Large file handling is configured per-tenant:

{
  "large_file_config": {
    "enabled": true,
    "max_size_mb": 10,
    "storage_url": "s3://my-bucket/mail-attachments",
    "file_ttl_days": 30,
    "action": "rewrite"
  }
}

Fields:

Field	Default	Description
enabled	false	Enable large file handling
max_size_mb	10.0	Size threshold in megabytes
storage_url	(required)	fsspec URL for storage backend
public_base_url	(optional)	Required for filesystem storage
file_ttl_days	30	Days before files expire
lifespan_after_download_days	(optional)	Days to keep after first download
action	warn	Behavior when threshold exceeded

Actions

warn: Log a warning but send the attachment normally
reject: Reject the message with an error
rewrite: Upload to storage and replace with download link

Storage backends

The proxy uses fsspec for storage abstraction:

S3 / MinIO:

storage_url: "s3://bucket-name/path/prefix"

Requires AWS credentials via environment or IAM role.

Google Cloud Storage:

storage_url: "gs://bucket-name/path/prefix"

Requires GOOGLE_APPLICATION_CREDENTIALS environment variable.

Azure Blob Storage:

storage_url: "az://container-name/path/prefix"

Requires Azure credentials via environment.

Local filesystem:

storage_url: "file:///var/www/downloads/attachments"
public_base_url: "https://files.example.com/attachments"
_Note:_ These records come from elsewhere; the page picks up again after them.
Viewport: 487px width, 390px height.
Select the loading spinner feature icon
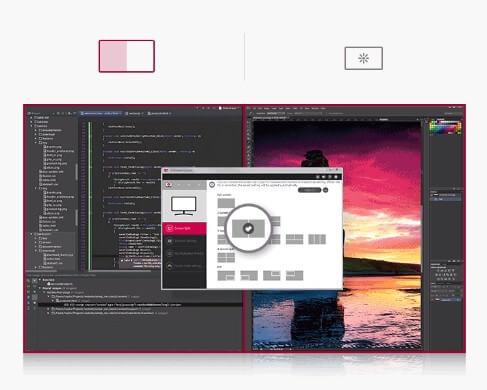click(363, 58)
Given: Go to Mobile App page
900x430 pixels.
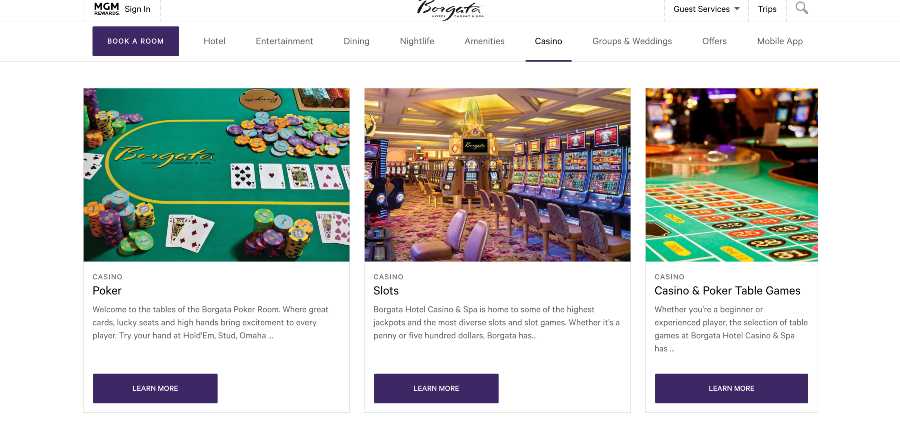Looking at the screenshot, I should point(779,41).
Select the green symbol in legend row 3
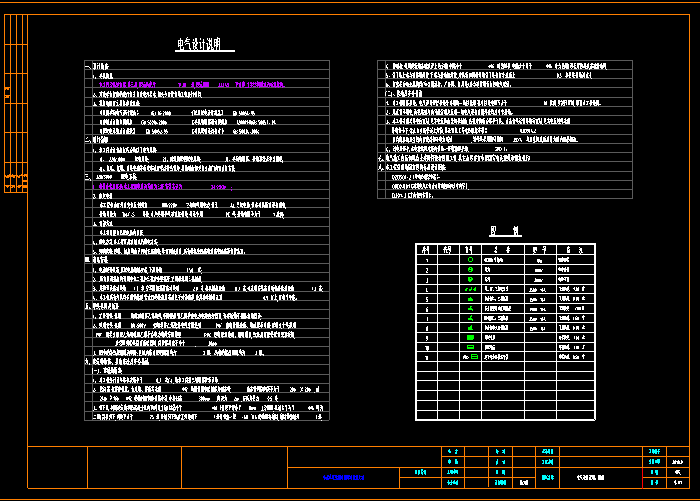 [x=470, y=279]
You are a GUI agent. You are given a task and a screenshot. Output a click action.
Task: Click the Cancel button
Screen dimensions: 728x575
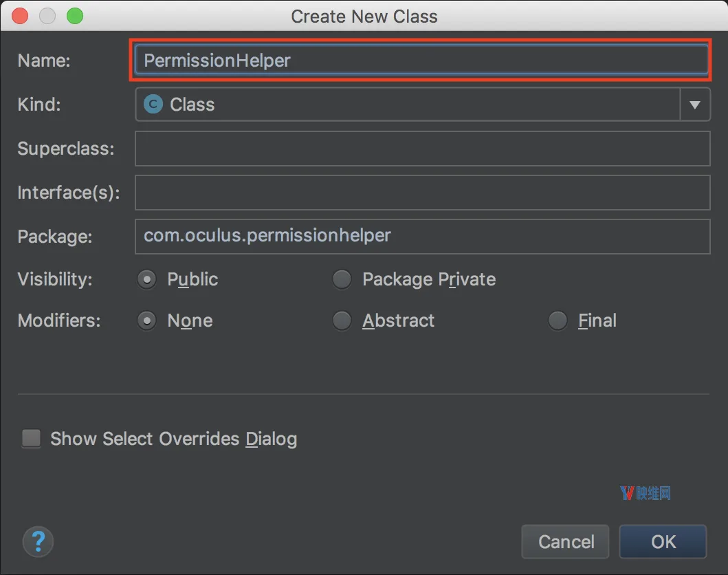(x=566, y=541)
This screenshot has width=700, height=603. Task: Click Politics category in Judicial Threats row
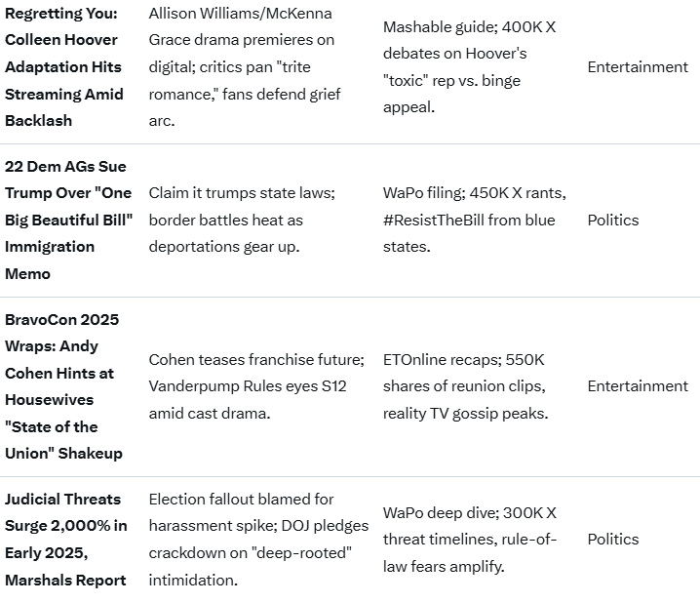(612, 539)
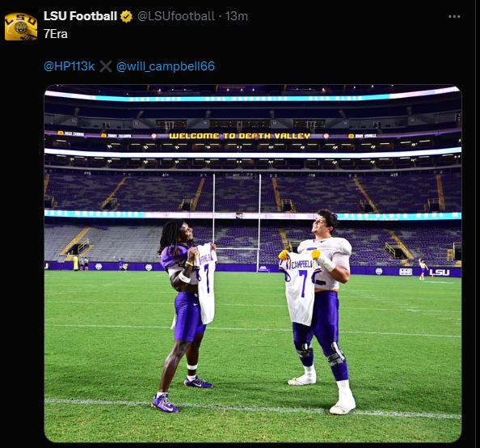Click the goal post crossbar in the photo
The width and height of the screenshot is (480, 448).
point(236,248)
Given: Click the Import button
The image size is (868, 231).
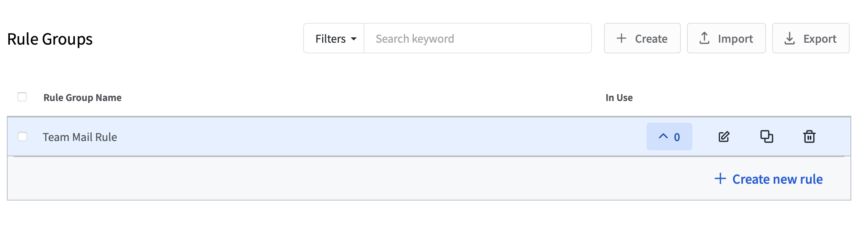Looking at the screenshot, I should click(x=726, y=38).
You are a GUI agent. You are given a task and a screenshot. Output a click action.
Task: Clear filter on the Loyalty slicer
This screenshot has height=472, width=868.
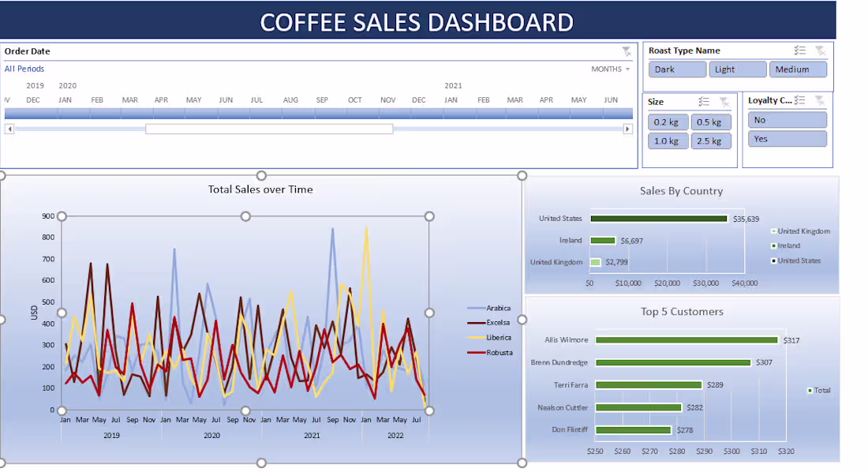(x=819, y=99)
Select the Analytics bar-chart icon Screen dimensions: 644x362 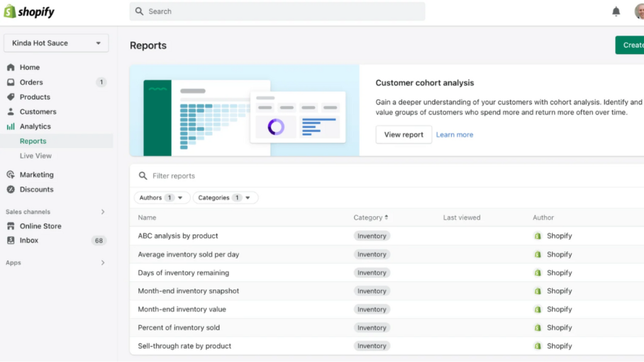click(11, 126)
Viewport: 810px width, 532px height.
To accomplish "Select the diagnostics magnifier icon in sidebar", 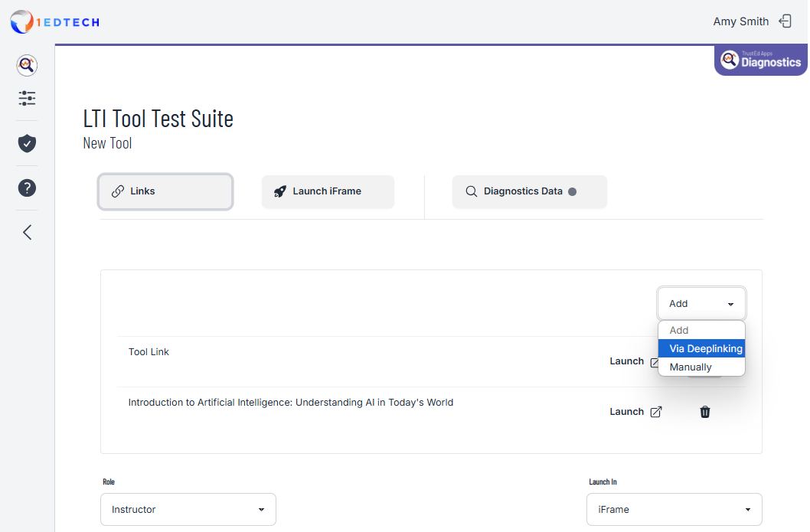I will point(26,65).
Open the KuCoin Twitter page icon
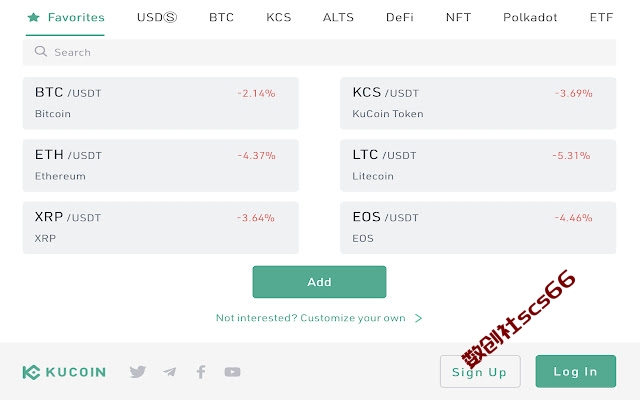640x400 pixels. (x=138, y=372)
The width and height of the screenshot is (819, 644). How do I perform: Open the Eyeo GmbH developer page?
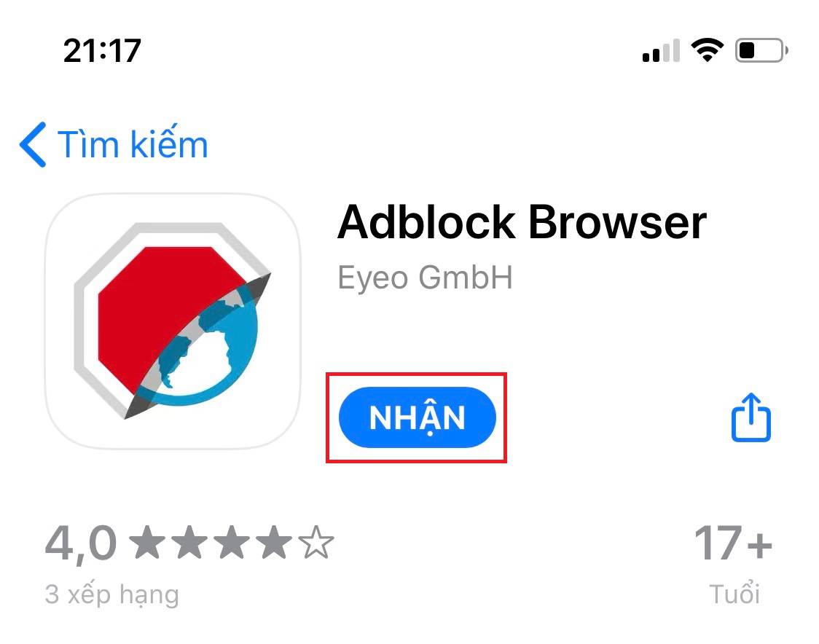(425, 278)
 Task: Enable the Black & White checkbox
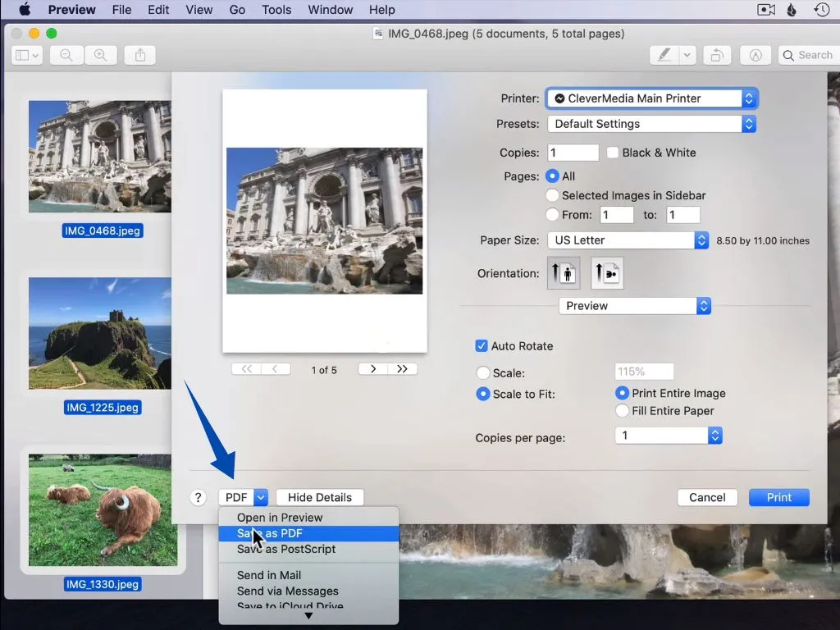tap(611, 153)
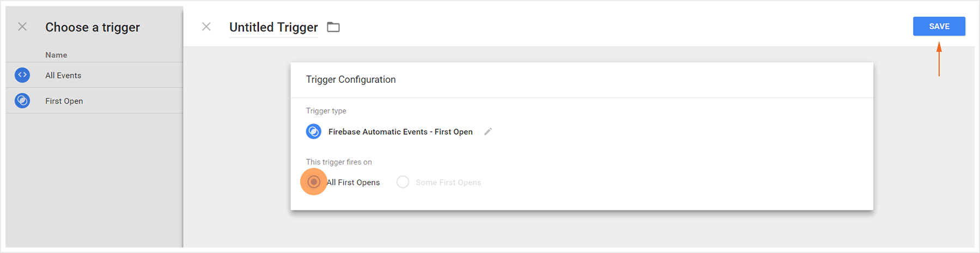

Requires public_base_url for generating download URLs. Files must be served by a web server (nginx, Apache, etc.).

Download URLs

When action: rewrite is used:

Cloud storage: Presigned URLs are generated automatically (S3, GCS, Azure)
Local filesystem: Signed token URLs using public_base_url

The email body is modified to include download links:

<hr>
<p><strong>Attachments available for download:</strong></p>
<ul>
  <li><a href="https://...presigned-url...">large-report.pdf</a> (15.2 MB)</li>
</ul>
<p><em>Links expire in 30 days.</em></p>

Best practices

Use endpoint mode for dynamic content: When attachments are generated on-demand or require authentication, use endpoint mode with your own API.
Use http_url for CDN-hosted files: Static assets already on a CDN can be fetched directly without proxying through your application.
Avoid base64 for large files: Base64 bloats the message queue by 33%. Use endpoint or http_url instead.
Enable caching for repeated attachments: If the same file appears in multiple messages (e.g., company logo), provide content_md5 to avoid re-fetching.
Configure large_file_config for production: Prevent memory issues by enabling large file handling with appropriate thresholds for your SMTP provider.
Use presigned URLs for security: Cloud storage presigned URLs expire, preventing unauthorized long-term access to attachments.